C’est lors d’un bal qu’il rencontre Marie Félicité Olivier, qu’il épouse le 28 septembre 1946. De leur union naîtront trois enfants, dont Marie Denise (décédée à l’âge de deux ans), Yvrose et Yves Nemours.
Avant de fonder son propre ensemble, Nemours intègre plusieurs formations musicales. Il lance d’abord “Le Conjunto International”, aux côtés de musiciens chevronnés tels que Julien Paul, Anilus Cadet, Webert Sicot et son frère Monfort Jean-Baptiste. Il collabore ensuite avec d’autres groupes comme “Anacaona”, “Djaz Atomik”, et “Djaz Atomik Junior”.
La date du 26 juillet 1955 marque un tournant décisif dans sa carrière. Ce jour-là, coïncidant avec la fête de Sainte-Anne, il présente pour la première fois le Compas direct, dont les fondements rythmiques restent alors en développement. Cette journée est aujourd’hui reconnue comme la naissance officielle de cette musique, devenue depuis, la musique populaire par excellence en Haïti.
Après une collaboration avec Jean Lumarque, propriétaire du célèbre club Aux Calebasses, son ensemble prend le nom de “Ensemble Aux Calebasses”, se produisant régulièrement dans ce lieu mythique. Des différends avec Lumarque le poussent plus tard à rejoindre le Palladium, un autre haut lieu musical de la capitale.
En 1961, grâce à Lumarque, Nemours et son groupe se produisent pour la première fois aux États-Unis. Le 5 juillet de cette même année, il reçoit une plaque d’honneur et mérite lors d’une cérémonie à l’Organisation des Nations Unies.

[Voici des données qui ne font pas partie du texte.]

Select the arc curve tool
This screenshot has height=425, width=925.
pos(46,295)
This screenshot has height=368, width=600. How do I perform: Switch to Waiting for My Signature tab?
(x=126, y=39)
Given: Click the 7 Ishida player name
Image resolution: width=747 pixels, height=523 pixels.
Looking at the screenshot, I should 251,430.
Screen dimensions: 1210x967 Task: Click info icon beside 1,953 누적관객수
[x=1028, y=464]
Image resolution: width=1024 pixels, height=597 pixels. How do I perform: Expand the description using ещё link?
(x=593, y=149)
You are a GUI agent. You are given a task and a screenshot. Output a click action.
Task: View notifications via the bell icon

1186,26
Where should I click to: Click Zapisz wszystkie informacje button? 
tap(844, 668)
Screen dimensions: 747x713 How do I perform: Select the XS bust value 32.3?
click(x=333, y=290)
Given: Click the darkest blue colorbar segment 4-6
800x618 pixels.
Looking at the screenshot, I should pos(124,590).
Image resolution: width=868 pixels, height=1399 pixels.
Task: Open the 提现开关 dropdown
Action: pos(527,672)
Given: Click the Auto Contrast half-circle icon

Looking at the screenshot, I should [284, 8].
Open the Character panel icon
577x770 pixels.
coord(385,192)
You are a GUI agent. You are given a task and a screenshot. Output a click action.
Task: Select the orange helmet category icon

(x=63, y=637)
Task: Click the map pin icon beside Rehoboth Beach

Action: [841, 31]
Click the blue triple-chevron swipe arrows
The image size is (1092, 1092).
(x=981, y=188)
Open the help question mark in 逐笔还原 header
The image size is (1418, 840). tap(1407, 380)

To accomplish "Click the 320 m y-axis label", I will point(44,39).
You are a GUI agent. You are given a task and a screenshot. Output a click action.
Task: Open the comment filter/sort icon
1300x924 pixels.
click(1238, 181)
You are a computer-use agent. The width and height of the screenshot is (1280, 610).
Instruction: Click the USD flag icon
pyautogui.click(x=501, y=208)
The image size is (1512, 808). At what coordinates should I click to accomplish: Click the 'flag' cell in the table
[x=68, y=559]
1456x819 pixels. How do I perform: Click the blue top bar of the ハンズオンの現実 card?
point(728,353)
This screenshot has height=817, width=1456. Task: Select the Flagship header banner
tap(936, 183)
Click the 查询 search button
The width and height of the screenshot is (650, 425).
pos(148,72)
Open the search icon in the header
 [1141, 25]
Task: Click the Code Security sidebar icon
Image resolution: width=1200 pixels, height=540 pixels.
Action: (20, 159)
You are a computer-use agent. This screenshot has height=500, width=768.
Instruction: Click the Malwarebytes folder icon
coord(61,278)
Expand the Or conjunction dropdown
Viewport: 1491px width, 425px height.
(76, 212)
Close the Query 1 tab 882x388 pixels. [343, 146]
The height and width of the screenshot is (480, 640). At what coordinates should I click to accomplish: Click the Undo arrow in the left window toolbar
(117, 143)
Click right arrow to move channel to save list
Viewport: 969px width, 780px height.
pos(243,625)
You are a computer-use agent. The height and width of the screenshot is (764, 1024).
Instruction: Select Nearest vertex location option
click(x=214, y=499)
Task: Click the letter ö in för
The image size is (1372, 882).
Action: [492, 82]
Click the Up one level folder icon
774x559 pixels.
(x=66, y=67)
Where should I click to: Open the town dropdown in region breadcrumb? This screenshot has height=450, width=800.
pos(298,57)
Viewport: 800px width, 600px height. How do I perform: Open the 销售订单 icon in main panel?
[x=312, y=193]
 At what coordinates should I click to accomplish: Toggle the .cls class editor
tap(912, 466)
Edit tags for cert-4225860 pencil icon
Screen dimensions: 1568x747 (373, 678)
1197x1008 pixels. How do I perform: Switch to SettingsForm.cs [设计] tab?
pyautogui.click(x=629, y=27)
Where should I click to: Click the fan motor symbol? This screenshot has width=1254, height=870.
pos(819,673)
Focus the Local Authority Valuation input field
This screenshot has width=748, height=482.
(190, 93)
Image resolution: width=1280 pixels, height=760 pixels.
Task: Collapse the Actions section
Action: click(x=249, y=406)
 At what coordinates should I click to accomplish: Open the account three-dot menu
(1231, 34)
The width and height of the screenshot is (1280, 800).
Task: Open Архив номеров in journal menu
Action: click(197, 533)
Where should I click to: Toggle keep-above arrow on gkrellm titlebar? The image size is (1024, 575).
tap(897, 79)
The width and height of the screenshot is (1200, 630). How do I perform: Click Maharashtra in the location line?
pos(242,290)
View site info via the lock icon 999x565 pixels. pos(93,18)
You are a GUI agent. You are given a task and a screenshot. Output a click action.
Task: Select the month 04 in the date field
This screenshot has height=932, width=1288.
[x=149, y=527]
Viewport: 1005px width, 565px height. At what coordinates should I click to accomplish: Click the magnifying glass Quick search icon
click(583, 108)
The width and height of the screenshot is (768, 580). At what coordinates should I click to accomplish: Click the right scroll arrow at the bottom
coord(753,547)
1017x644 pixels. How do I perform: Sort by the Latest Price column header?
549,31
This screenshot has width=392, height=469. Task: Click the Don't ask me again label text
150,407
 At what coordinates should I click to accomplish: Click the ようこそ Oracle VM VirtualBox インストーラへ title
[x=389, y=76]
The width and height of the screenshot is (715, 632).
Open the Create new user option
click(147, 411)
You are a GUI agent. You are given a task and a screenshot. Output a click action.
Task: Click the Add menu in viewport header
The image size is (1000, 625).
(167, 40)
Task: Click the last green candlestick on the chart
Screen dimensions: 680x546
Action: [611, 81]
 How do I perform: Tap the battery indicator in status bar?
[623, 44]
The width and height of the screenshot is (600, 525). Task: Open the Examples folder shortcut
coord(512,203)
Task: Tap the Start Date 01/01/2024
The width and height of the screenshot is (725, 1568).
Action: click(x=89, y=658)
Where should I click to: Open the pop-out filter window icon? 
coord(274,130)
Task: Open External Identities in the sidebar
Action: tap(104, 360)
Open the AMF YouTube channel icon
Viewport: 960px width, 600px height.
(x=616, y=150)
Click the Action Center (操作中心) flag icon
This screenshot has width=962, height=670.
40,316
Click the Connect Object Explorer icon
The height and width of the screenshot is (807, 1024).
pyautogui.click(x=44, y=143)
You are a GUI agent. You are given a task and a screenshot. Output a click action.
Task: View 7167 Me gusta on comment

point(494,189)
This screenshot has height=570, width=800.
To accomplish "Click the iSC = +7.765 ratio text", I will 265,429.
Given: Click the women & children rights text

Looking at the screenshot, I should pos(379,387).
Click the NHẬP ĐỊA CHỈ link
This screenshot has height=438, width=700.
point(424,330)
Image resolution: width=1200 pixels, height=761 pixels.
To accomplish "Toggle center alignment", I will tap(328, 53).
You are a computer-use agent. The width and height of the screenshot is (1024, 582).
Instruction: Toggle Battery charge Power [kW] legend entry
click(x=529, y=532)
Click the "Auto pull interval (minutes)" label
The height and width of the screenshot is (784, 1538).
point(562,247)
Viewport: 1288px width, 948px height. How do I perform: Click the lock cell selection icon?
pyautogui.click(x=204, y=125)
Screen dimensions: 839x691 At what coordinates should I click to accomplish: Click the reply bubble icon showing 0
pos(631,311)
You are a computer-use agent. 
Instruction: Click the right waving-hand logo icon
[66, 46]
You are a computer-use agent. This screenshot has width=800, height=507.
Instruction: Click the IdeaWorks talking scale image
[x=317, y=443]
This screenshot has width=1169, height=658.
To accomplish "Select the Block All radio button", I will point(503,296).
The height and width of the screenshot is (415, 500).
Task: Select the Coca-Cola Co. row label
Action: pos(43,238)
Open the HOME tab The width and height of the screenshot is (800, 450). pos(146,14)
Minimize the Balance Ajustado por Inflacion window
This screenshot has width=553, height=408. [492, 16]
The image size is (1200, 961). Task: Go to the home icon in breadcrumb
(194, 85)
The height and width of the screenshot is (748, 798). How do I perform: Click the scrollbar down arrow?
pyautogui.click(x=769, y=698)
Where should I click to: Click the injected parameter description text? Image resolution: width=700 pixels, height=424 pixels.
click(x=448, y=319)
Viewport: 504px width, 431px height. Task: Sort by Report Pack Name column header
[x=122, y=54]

Au début des années 1960, le groupe prend le nom de “Ensemble Nemours Jean-Baptiste” et devient une figure emblématique du club Cabane Choucoune. En 1963, répondant à la demande du public, Nemours participe pour la première fois au carnaval de Port-au-Prince.
En juillet 1967, il perd un œil à la suite d’un glaucome. Cette épreuve marque le début d’une série de difficultés physiques et personnelles.
L’essor de la mouvance “mini-djaz” dans les années 1970, avec des groupes comme “Tabou Combo”, “Skah Shah” et “Shleu Shleu”, entraîne un recul de sa popularité. Il émigre alors aux États-Unis, principalement à New York, laissant la scène haïtienne aux nouvelles générations. En 1972, il revient en Haïti et dirige le groupe “Top Compas” rapidement rebaptisé “Super Combo de Nemours Jean-Baptiste”. Il continue à se produire avec régularité, bien que sa carrière ne suive plus la même trajectoire ascendante.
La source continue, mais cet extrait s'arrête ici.